What’s the difference between fresh bakery products and cancer cells? Apparently, not much. This is a story of how the same pastry AI which was used to differentiate croissants from strudels and pretzels turned out to be capable of helping with cancer research.
In Japan, the success of a bakery often depends on the variety of products offered. Through a market research study, it was determined that the more different products a bakery sold, the more sales it made. Pastry products and breads were also preferred unwrapped, because to customers they seemed to be more fresh than their plastic-wrapped variants. With the wide range of over 50 or 100 different pastries in similar shapes and colors, and the preference for unwrapped items with no barcodes, the checkout seemed to be a nightmare. The personnel required intense training to be able to identify the different products and the process was not the most sanitary due to the individual handling of each item by the cashier.
In 2007, a restaurant chain that was planning to launch a line of bakeries approached Hisashi Kambe, owner of a company called Brain which worked on computer vision and developed algorithms for different projects and systems. They were tasked with automating the checkout process, and with quality image recognition deep learning still in the future, the team at Brain went through years of problems surrounding the changing lighting in the stores, the differences between variants of the same product as well as the similarities between different products.
After 5 years of work on the development of complicated algorithms and several prototypes, BakeryScan was officially launched in 2013. It had the capacity to identify the chosen pastries with nearly perfect results, and the ability for manual feedback when the program was unsure. The cashier could choose between the few variants the program suggested, which offered a way for the system to improve when it was unsure and achieve even greater accuracy.
BakeryScan turned out to be an incredibly successful product which could be bought for around $20,000, and it was implemented in many bakeries across the country, as well as talked about by the public and different media.
In 2017, a doctor at the Louis Pasteur Center for Medical Research in Kyoto saw an advertisement about BakeryScan and realized that cancer cells actually look similar to bread and pastries when placed under the microscope. He reached out to Brain and expressed his interest in the technology.
The system was adapted so that instead of donuts on a check-out desk it could take a microscope slide and measure the nucleus and other properties of cells, trying to identify cancer cells among them. This cancer cell detector came out under the name Cyto-Aiscan, and went on to be tested in two big hospitals in Kobe and Kyoto. It is apparently 99% accurate, requires only a limited number of examples to learn and compare, and the core principle isn’t much different than what the original BakeryScan used to check out bread.
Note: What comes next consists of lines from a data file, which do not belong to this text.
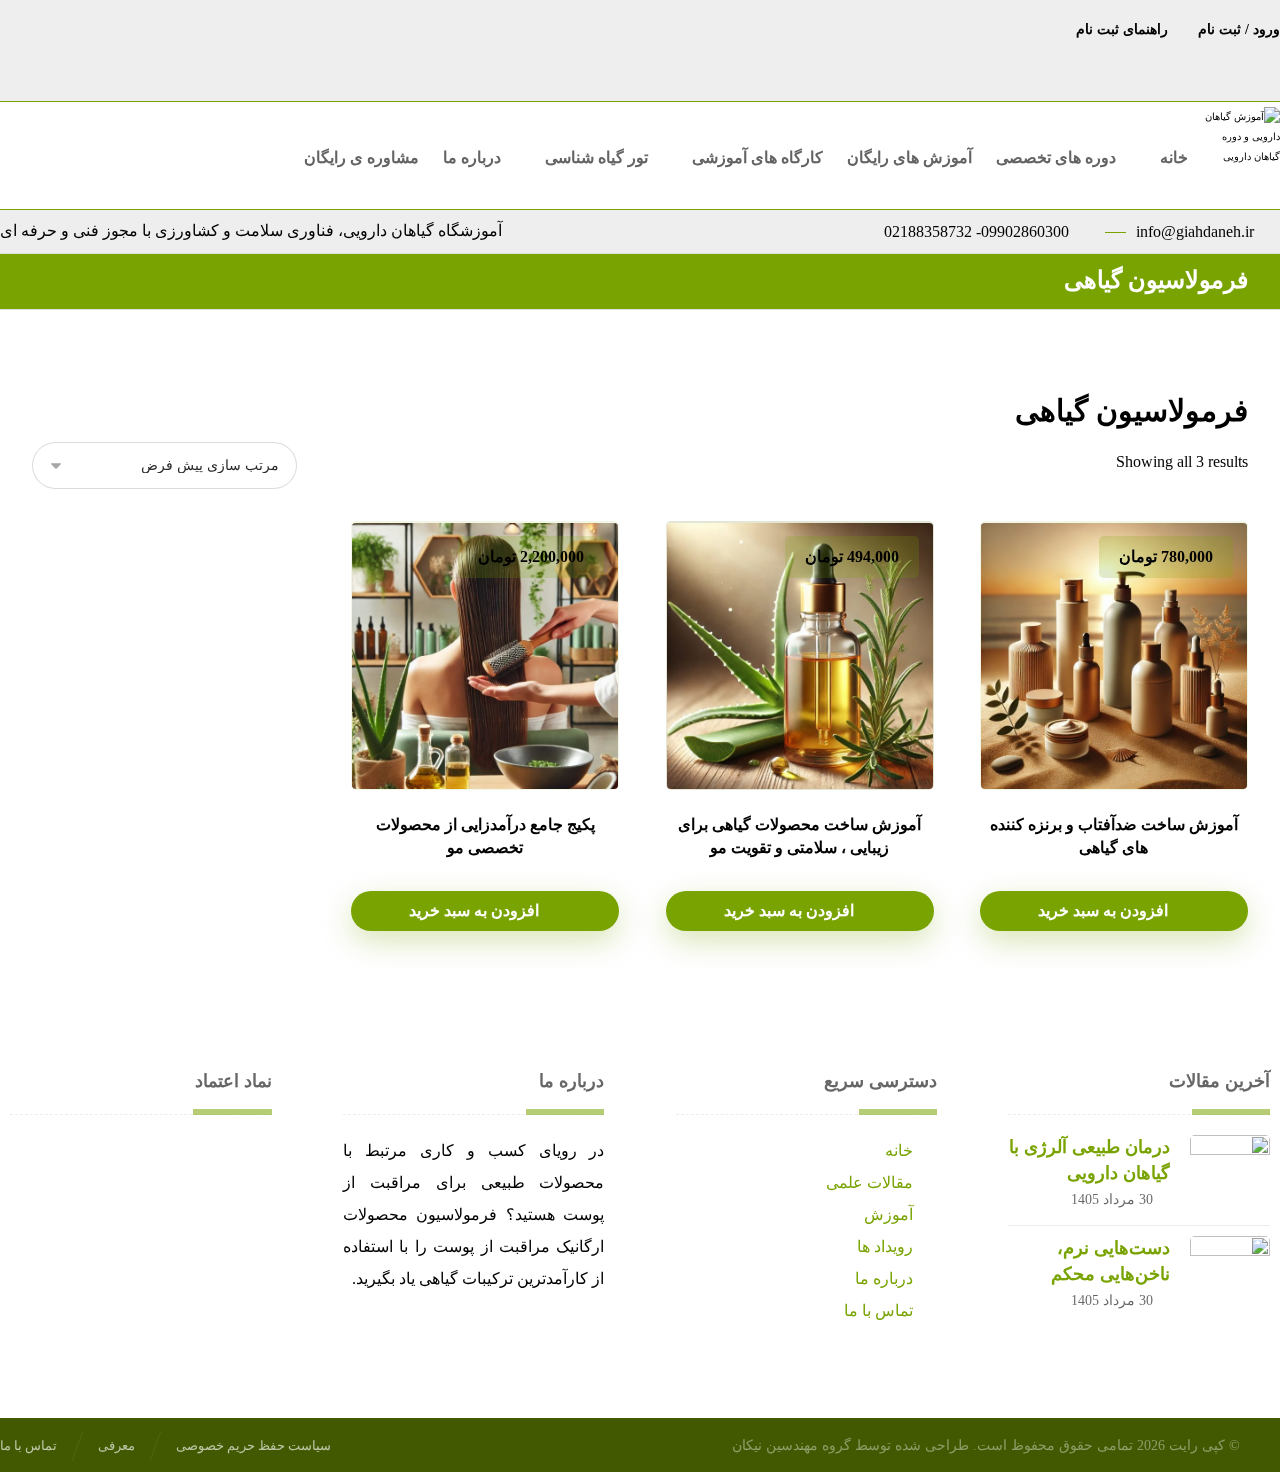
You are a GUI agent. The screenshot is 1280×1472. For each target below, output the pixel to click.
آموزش (888, 1214)
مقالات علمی (869, 1182)
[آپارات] (580, 28)
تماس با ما (878, 1310)
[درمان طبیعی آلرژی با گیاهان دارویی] (1230, 1175)
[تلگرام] (700, 28)
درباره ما (884, 1278)
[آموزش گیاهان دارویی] (1240, 148)
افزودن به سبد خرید (1103, 910)
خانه (899, 1150)
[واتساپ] (620, 28)
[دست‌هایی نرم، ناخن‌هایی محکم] (1230, 1276)
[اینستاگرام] (660, 28)
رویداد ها (885, 1246)
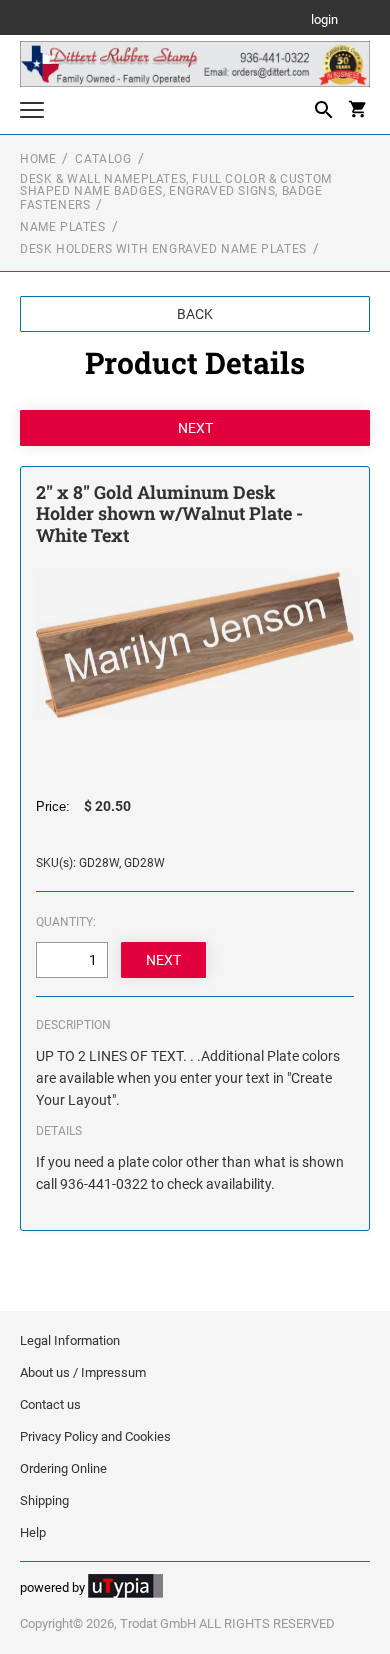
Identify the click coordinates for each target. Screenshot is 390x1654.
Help (33, 1532)
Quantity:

Brain continued developing their core technology, called AI-Scan, and adapting it to other similar uses. The algorithms have been used to differentiate pills in hospitals, label amulets for sale in shrines, detect incorrectly wired bolts in jet-engines as well as count the number of people in an old woodblock print. What makes AI-Scan so interesting is that it came at a time when deep learning and image recognition were not developed, but also the fact that for some of these uses deep learning might have proved to be less effective.
Deep learning requires thousands of examples to become effective, while BakeryScan could almost perfectly distinguish pastries after barely 20 examples. The technology requires much more complicated programming to be able to use it for different purposes, and the adaptation of not only new data, but new algorithms and rules as well. However, it’s exciting to see what came out of a not-so-simple bakery scanner, and what possible innovations we will see in the future that might be completely unexpected today.